Parting company in the Maldives—with Bush headed home to
Houston and Clinton scheduled for book tour and foundation events in Hong Kong, Beijing, Seoul, Tokyo, Taipei, Singapore, and Brunei—both felt that they had established a lasting bond. As he relaxed on the 727 that evening, Bush composed a three-thousand-word letter about the trip to his old friend Hugh Sidey, a retired
Time
correspondent. Pouring out his impressions, he described the personality of his old competitor as well as their compelling experiences together.

“I thought I knew him, but until this trip I did not really know him,” Bush mused. “First of all, he has been very considerate of me.
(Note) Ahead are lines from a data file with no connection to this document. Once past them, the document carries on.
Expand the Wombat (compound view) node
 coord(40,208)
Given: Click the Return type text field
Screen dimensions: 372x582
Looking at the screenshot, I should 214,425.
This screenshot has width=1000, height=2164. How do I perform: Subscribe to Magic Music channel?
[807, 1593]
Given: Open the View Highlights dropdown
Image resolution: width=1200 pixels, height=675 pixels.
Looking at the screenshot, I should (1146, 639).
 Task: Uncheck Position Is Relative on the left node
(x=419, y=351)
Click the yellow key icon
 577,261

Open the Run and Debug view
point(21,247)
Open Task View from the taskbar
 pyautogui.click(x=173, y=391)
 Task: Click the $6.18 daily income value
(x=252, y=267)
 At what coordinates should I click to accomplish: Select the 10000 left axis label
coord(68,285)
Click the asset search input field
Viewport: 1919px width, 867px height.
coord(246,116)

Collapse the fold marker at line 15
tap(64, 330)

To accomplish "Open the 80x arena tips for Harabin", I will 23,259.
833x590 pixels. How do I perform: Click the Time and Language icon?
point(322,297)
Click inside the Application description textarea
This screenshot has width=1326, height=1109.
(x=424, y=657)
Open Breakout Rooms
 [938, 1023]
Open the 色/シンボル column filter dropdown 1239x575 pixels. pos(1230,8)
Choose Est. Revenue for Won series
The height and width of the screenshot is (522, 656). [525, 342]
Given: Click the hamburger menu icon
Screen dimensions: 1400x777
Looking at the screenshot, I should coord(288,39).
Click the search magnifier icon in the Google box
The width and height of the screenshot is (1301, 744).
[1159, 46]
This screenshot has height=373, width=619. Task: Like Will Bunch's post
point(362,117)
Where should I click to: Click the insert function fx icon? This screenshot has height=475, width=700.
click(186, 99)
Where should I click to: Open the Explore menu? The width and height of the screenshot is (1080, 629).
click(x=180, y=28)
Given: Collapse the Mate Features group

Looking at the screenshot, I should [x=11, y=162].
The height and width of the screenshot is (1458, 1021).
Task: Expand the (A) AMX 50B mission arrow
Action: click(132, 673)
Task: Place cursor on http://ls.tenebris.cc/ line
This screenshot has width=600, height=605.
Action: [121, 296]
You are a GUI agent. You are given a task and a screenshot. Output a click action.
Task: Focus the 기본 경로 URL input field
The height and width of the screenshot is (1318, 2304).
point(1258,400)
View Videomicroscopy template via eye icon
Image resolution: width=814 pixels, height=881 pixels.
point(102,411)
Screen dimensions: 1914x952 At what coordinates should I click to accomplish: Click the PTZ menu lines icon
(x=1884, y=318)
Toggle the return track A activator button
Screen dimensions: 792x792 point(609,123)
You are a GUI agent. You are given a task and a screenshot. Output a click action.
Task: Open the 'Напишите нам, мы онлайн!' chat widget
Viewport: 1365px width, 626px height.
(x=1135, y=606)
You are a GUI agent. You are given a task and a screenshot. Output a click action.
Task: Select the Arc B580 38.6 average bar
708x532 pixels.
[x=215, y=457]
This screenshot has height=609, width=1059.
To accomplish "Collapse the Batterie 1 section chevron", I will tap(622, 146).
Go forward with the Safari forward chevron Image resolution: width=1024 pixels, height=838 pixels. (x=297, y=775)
I think my old age had something to do with it.” He explained how Clinton had surrendered the Air Force Two bedroom, and always waited courteously whenever they made an entrance together. But he also noted, in some detail, how often he had been required to wait patiently on “Clinton Standard Time,” a perpetual and notorious tardiness that dated back to White House days.

Indeed, Bush catalogued his new pal’s foibles with tart candor: “In grade school they had a place on our report cards, ‘Claims no more than his fair share of time and attention in the class room.’ Bill would have gotten a bad mark there.” Everywhere they went, Clinton kept Bush waiting while he talked with waiters, cooks, shopkeepers, everyone he encountered.

And when Clinton finally showed up, he would usually ramble on at great length about his own experiences and opinions, of which there was an inexhaustible supply. “Does this purification system use reverse osmosis? This is diesel driven isn’t it? I remember the hurricane damage I saw in X-land, or this reminds me of my trip to the Sudan, or I used to love to watch the kids singing in Ulan Bator. Boy, you haven’t seen a wedding ’til you’ve seen one in Swaziland,” Bush wrote, inventing a stream of Clintonesque patter. “I do think people were fascinated,” he allowed. “Once or twice I got a clandestine high sign from the people we were talking to that we had to move on, that I had to get him going.”

Yet as Bush generously acknowledged, neither lateness nor loquaciousness diminished the man’s radiant charm. Moreover, Clinton actually knew a lot about many things, contemporary and historical; he could be relied upon to fill any awkward silence with engaging observa
tions, usually relevant, and his confiding manner drew people to him in a way that Bush admired.